**DIRECTIONS**
Copy word for word every line from the one containing "You are a GUI" through the end of the records, leaving out any pictures.

==========

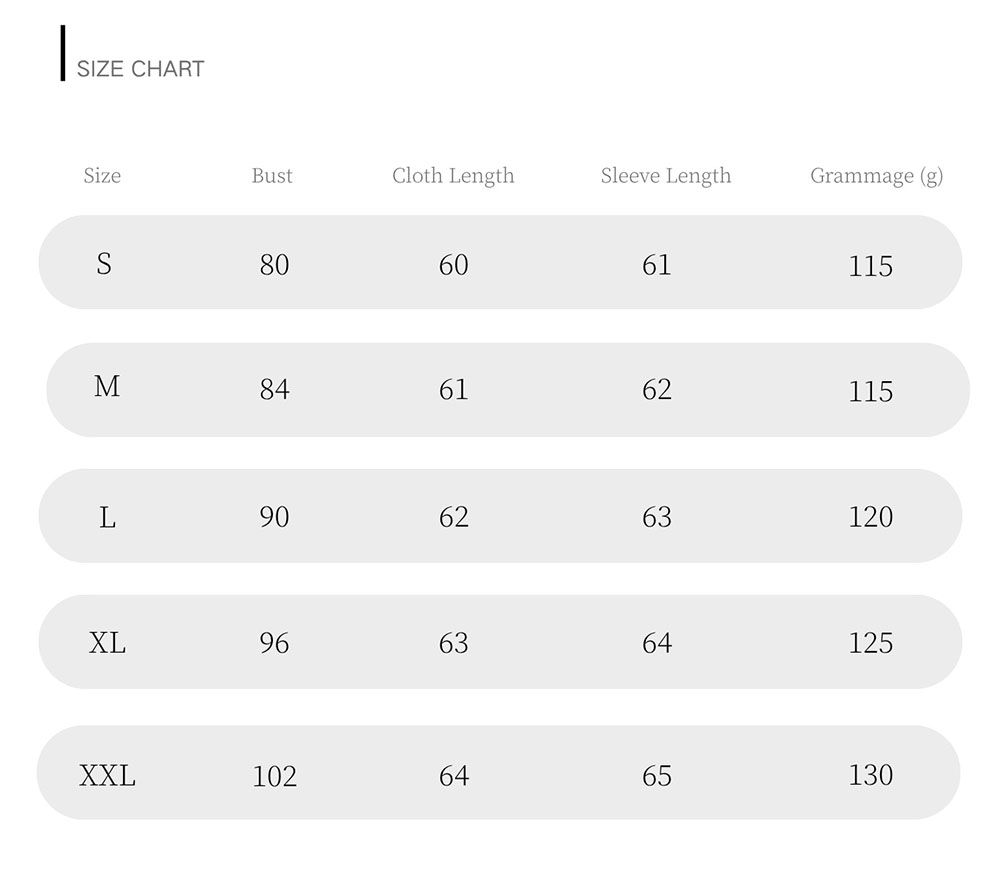Select the Grammage (g) column header
The image size is (1001, 890).
tap(876, 176)
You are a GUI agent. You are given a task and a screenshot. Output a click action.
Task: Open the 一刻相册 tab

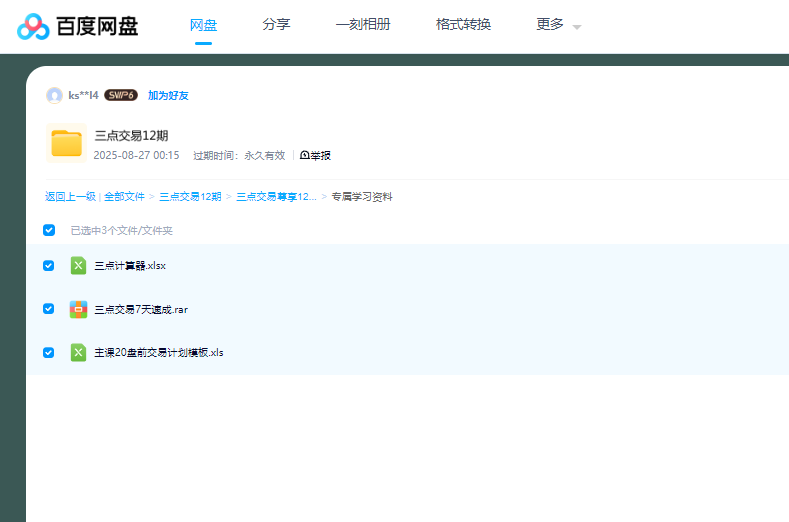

==========

**RESPONSE TO THIS TASK**
You are a GUI agent. You are given a task and a screenshot. Output a click action.
Task: Open the 一刻相册 tab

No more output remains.